ビタミン・ミネラルは常に体で消費され続けるため、毎日摂取したい栄養素です。
昔に比べ現代の食生活はビタミンやミネラルが不足しがちだといわれていますが、麹を毎日の食事に取り入れることで、ビタミン・ミネラルを常に補充することができます。
美容効果
麹を食生活に取り入れたり、麹水を肌に塗ったりしていると、肌がきれいになったと感じる人が多いようです。これは、麹に含まれるコウジ酸に美白効果があるからです。
外食などが多く、麹を毎日食べるのが難しい人でも、麹水を基礎化粧品に取り入れるのは手軽でおすすめです。また、麹が代謝をスムーズにしてくれると肌のターンオーバーも乱れにくくなり、美肌効果が期待できます。
わつなぎ関連記事
麹からできる調味料や発酵食品
麹を用いて製造される発酵食品は、清酒や焼酎、本みりん、味噌、醤油などです。
日本酒・本みりんは米麹を使いますが、醤油・焼酎・味噌は麦麹や豆麹が用いられるため、風味の違いを楽しめます。

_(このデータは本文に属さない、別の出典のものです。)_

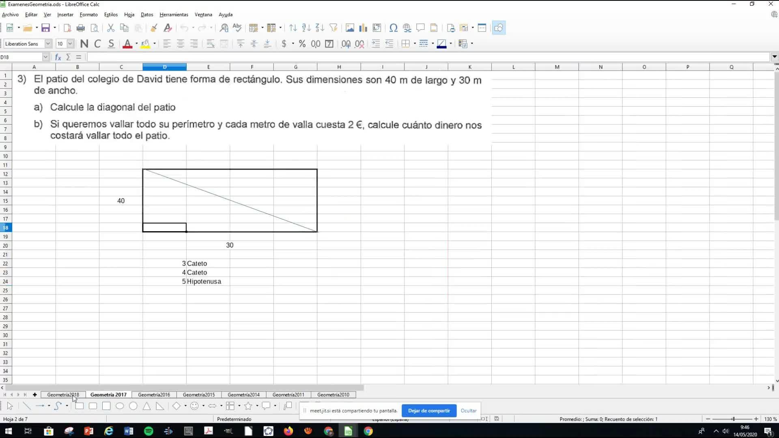This screenshot has width=779, height=438.
Task: Open the special character Omega icon
Action: [393, 28]
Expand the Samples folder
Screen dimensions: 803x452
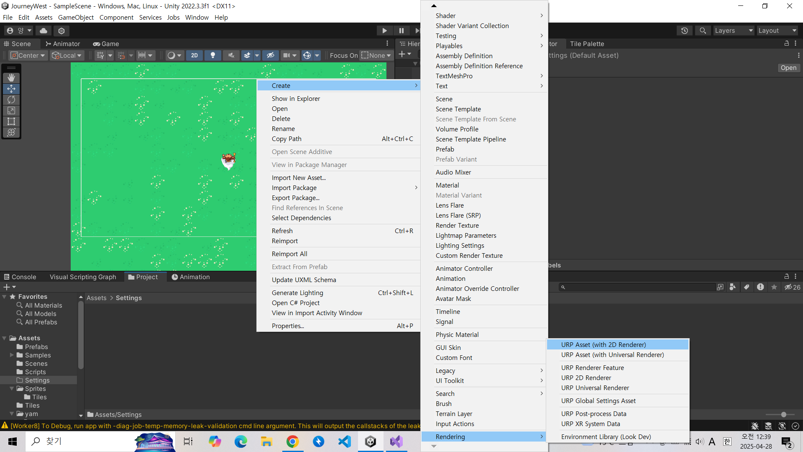click(x=12, y=355)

また、麹を加工した調味料には塩麹、甘麹などがあります。
塩麹は米麹と水と塩を混ぜて熟成させたもので、甘麹は米麹と水を加熱して作ります。甘麹はお湯でのばすと甘酒になります。
米麹を水に漬け、一晩冷蔵庫に入れてできる麹水もあります。麹水は甘酒ほどの甘味がないため、甘いのが苦手な人にも飲みやすいです。
ほかにも、べったら漬けや三五八漬けなど野菜と麹と調味料を漬けたものがあり、生の野菜と麹のダブルの酵素を手軽に摂ることができます。
わつなぎ関連記事
まとめ
麹の効能や栄養、麹を使った製品などをご紹介してきました。
麹を使った製品はさまざまで、自分に合ったものが見つけやすいです。気になるものを取り入れて、健康的な生活を目指してみてください。